• Written instruction
In the 1892 inquest report, state the occupation given for Walter Cave.

• Passage to read

□ □ □ □ □

London Evening Standard – Wednesday 14 September 1892:

Dr. G. Danford Thomas held an inquest yesterday at St. Pancras Coroner’s Court on the body of Emily Cave (née: Emily Alice Windebank, born 1865), 27, the wife of Walter Cave (Walter Frederick Cave: 1863-1904), a barman, lately residing at 17, Castle-road, Kentish-town.

According to the husband, he lived very happily with the deceased, who was very amiable. She had recently – especially since their last child was born – been “queer” in her head. She complained of pains in the head, and often said she “wished she was dead.”

On Saturday morning the Witness was fetched home, where he found his wife lying insensible on the floor. Upon a table was the empty bottle produced, labelled “Carbolic acid—poison,” and a purse containing half-a-sovereign. He learnt from his little boy that the latter saw his mother drink “something” from a bottle and then fall on the bed on the floor. Before she became insensible she handed the purse mentioned to her son saying, “If I don’t wake up any more, give this to your father.” The husband at once called in a neighbouring doctor. Witness had never heard his wife threaten to destroy herself. The son stated that his mother drank from the bottle itself and then fell down. She asked him if she did not wake any more to “give baby some sugar-tits,” and father the purse. Dr. T. Massi, 183, Kentish Town-road, said when he arrived the woman was dying from the effects of carbolic-acid poisoning, and she expired about an hour and a half afterwards from this cause.

The Mother of the deceased (Harriet Windebank (née: Monk) 1839-1899) said she was a good girl, and had a good husband, and Witness could not account for the mode of her death.—The Jury returned a verdict of “Suicide while of unsound mind.”

Walter Frederick Cave was born in March 1863, the son of Caroline (née: Pritchard born 1822) and Benjamin (died 1863). He married Emily Alice Windebank and they had three children together. He then married Isabella Florence Meyers in 1894 and they had four children together. He died in July 1904 in London, at the age of 41.

□ □ □ □ □

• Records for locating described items
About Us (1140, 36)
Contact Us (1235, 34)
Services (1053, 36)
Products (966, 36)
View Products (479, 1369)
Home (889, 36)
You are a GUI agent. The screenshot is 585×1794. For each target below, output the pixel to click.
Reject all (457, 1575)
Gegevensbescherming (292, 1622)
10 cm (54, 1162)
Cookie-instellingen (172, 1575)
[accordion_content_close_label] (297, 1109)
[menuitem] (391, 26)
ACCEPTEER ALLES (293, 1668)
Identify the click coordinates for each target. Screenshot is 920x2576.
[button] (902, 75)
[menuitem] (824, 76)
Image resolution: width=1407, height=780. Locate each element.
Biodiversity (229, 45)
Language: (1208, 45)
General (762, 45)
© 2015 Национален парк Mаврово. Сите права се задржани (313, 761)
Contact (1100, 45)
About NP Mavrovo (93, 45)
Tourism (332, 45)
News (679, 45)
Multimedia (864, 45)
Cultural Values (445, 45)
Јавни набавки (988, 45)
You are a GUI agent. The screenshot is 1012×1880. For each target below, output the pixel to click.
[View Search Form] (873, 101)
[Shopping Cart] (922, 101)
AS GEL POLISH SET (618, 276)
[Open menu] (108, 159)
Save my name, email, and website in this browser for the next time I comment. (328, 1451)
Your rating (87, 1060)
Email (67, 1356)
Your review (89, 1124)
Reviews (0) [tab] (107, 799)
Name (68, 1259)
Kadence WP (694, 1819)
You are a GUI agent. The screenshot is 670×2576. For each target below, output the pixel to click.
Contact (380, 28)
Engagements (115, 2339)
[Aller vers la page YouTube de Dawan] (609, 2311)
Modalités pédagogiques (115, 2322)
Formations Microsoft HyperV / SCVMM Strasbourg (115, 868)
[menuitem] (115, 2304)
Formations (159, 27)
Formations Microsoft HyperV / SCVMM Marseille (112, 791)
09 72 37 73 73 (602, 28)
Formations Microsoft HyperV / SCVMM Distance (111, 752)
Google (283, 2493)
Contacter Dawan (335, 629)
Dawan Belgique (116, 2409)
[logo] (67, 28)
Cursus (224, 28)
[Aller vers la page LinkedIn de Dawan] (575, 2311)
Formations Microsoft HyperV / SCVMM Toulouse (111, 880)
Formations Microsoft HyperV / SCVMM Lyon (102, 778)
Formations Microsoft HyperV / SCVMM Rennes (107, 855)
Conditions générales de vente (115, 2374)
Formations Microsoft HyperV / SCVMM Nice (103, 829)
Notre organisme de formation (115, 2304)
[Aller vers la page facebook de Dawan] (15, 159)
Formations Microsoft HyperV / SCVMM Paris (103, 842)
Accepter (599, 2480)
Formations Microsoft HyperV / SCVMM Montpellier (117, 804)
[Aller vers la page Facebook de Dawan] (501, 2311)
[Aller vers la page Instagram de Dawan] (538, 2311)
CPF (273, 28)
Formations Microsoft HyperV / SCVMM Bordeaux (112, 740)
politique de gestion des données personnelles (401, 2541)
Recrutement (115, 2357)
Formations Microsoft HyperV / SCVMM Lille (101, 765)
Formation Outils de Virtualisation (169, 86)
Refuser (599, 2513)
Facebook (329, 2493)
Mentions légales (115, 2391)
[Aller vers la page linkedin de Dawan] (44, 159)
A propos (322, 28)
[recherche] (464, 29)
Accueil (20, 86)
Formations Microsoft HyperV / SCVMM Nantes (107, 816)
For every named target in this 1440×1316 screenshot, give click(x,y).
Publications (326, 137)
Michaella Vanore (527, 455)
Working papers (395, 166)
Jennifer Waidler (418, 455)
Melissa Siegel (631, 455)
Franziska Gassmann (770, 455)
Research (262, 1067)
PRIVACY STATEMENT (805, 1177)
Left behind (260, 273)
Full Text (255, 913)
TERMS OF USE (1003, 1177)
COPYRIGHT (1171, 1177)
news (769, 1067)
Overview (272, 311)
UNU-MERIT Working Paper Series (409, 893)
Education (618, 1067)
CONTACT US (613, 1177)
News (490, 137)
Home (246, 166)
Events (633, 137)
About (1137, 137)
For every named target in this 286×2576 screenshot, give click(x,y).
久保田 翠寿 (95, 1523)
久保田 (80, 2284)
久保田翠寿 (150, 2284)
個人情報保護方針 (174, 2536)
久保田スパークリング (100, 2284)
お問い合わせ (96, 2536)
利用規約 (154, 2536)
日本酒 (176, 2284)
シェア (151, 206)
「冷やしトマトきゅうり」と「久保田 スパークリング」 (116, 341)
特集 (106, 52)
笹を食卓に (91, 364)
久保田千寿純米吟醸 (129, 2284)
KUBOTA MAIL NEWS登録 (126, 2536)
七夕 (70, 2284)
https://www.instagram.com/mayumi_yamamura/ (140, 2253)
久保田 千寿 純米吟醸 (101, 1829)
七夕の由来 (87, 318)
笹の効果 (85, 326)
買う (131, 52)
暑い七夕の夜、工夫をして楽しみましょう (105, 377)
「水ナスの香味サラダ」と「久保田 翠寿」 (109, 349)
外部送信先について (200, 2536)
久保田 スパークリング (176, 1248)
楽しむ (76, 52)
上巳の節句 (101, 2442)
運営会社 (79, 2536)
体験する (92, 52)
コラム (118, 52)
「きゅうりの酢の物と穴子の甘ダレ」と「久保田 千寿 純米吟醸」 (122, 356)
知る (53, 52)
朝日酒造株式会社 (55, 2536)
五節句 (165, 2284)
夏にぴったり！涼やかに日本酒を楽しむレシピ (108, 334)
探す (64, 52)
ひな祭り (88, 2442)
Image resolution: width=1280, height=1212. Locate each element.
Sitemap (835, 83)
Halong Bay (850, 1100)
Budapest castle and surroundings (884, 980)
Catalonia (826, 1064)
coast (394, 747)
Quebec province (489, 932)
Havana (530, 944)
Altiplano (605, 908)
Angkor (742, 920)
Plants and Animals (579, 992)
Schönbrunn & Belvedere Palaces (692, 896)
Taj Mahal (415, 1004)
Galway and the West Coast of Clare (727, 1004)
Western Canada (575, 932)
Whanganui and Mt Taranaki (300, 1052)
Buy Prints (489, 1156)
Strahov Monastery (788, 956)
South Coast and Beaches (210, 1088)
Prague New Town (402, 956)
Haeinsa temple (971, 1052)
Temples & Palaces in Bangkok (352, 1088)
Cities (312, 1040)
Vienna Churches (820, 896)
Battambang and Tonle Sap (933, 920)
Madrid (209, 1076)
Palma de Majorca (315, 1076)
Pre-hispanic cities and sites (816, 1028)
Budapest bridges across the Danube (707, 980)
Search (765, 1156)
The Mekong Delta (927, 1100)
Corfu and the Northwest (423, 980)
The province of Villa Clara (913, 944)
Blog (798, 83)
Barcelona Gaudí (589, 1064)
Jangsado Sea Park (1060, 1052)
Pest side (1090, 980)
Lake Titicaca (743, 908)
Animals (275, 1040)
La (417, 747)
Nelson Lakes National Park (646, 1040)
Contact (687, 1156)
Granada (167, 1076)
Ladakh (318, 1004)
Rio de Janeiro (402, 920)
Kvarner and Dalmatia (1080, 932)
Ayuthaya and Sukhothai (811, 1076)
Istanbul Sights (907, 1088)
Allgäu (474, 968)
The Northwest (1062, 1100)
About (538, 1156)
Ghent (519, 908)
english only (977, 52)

□ □ □ □ □

• Task output
He was a barman.